Он разрешил руке, которая держала ухо, упасть, и Узик забрал ухо у него.
– За что мы все его благодарим, – сказал Узик.
– Атас, – пробормотал Орев.
После этого никто не говорил. Хотя в спальне находились и Узик, и его хирург, и Меченос, и Квезаль, она казалась пустой. Над Палатином повисла тишина. Не кричали уличные торговцы, рекламируя свои товары; не говорили ружья.
Мир.
Мир здесь, по крайней мере; для тех, кто находился на Палатине и вокруг него, наступил мир. Это казалось невероятным: сотни – нет, тысячи – перестали сражаться только потому, что он, Шелк, сказал им перестать.

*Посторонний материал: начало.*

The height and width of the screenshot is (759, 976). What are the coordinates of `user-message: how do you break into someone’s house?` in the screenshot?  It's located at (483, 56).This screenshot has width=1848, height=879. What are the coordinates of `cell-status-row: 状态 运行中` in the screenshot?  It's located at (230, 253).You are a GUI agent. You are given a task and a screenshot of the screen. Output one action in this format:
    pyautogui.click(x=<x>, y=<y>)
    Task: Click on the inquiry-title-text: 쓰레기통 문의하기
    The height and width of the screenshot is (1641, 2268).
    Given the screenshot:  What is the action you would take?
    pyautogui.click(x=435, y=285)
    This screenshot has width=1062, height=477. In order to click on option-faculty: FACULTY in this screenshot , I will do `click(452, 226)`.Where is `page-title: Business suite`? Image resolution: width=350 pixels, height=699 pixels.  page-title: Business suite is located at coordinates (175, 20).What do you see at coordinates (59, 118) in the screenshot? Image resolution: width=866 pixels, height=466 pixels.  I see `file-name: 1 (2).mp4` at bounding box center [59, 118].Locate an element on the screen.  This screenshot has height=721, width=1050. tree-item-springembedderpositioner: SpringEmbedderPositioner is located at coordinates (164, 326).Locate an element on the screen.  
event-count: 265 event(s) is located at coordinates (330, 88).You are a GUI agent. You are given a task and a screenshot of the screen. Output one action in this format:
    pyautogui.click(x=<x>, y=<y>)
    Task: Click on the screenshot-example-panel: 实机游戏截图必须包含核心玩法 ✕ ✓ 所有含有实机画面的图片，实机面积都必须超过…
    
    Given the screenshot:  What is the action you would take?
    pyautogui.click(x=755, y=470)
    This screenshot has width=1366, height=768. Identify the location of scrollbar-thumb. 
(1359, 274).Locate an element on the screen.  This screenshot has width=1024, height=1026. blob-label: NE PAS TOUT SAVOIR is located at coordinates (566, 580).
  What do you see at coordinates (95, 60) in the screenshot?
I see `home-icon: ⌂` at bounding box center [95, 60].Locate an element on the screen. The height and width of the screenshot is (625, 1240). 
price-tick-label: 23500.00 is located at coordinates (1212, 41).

Он почувствовал себя лучше; возможно, мир, как переливание крови, заставляет почувствовать себя лучше. Он стал сильнее, но еще недостаточно силен. Хирург влил в него кровь – много крови, – пока он спал, и этот сон был чем-то похож на кому, потому что даже игла хирурга не разбудила его. Чья-то кровь – чья-то жизнь – разрешила ему жить, хотя прошлой ночью он был уверен, что умрет этой. Ясно, что предчувствия, рожденные слабостью, не сбылись; он должен это запомнить. При помощи друзей человек может творить свою судьбу.